• [Provided material]:
○ ○ ○ ○

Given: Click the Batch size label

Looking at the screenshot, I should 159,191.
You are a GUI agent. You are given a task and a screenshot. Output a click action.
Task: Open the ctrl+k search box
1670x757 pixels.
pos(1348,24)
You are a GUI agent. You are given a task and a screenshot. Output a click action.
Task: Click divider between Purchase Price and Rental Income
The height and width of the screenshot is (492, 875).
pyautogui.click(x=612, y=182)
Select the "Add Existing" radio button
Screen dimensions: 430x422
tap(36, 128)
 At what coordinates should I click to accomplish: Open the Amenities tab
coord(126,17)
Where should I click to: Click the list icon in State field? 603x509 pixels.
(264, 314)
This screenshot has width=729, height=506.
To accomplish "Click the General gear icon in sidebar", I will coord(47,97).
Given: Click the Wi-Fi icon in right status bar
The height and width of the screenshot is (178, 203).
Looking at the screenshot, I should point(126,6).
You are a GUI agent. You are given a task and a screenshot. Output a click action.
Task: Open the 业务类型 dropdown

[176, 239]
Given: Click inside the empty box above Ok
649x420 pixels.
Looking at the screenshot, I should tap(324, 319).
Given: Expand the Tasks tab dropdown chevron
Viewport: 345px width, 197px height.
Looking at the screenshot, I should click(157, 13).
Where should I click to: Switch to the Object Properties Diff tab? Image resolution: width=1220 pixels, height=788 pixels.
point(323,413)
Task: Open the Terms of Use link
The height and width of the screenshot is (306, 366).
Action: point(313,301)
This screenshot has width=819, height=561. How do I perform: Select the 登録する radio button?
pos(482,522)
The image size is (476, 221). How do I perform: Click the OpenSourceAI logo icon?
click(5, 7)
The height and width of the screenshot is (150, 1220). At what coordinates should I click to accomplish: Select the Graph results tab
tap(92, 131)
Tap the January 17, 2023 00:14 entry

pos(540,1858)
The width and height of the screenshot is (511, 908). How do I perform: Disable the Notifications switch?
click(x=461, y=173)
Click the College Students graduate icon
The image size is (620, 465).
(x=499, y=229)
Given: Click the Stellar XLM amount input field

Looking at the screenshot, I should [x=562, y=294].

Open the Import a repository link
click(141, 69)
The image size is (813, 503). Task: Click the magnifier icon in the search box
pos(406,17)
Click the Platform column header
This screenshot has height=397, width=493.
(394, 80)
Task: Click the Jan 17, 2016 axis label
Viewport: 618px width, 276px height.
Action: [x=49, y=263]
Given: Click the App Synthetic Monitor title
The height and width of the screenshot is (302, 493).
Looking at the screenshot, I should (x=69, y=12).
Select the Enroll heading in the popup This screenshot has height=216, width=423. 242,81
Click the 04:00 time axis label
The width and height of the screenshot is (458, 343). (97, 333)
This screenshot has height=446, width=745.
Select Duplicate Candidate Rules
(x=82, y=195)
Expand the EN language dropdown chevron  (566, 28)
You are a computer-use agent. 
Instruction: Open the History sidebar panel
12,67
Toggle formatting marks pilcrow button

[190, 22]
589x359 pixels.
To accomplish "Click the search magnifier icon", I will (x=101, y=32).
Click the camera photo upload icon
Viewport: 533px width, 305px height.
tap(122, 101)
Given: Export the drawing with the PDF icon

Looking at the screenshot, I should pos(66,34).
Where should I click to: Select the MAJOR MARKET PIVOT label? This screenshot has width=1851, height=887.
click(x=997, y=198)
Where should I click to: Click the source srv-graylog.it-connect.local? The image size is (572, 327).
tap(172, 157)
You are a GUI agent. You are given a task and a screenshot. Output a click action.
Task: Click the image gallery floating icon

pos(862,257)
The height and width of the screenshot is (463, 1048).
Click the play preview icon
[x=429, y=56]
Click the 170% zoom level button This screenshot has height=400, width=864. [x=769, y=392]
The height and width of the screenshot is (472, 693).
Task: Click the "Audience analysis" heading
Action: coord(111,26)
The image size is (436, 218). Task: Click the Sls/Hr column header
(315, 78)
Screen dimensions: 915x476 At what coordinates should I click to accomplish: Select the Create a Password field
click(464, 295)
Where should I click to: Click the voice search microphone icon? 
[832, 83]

○ ○ ○ ○

• [Problem to solve]: The required output is the exact run of lines from the one with "The image size is (436, 218)." through the final line of the entries.

• [Solution to the exercise]:
The image size is (436, 218). Task: Click the Sls/Hr column header
(315, 78)
Screen dimensions: 915x476 At what coordinates should I click to accomplish: Select the Create a Password field
click(464, 295)
Where should I click to: Click the voice search microphone icon? 
[832, 83]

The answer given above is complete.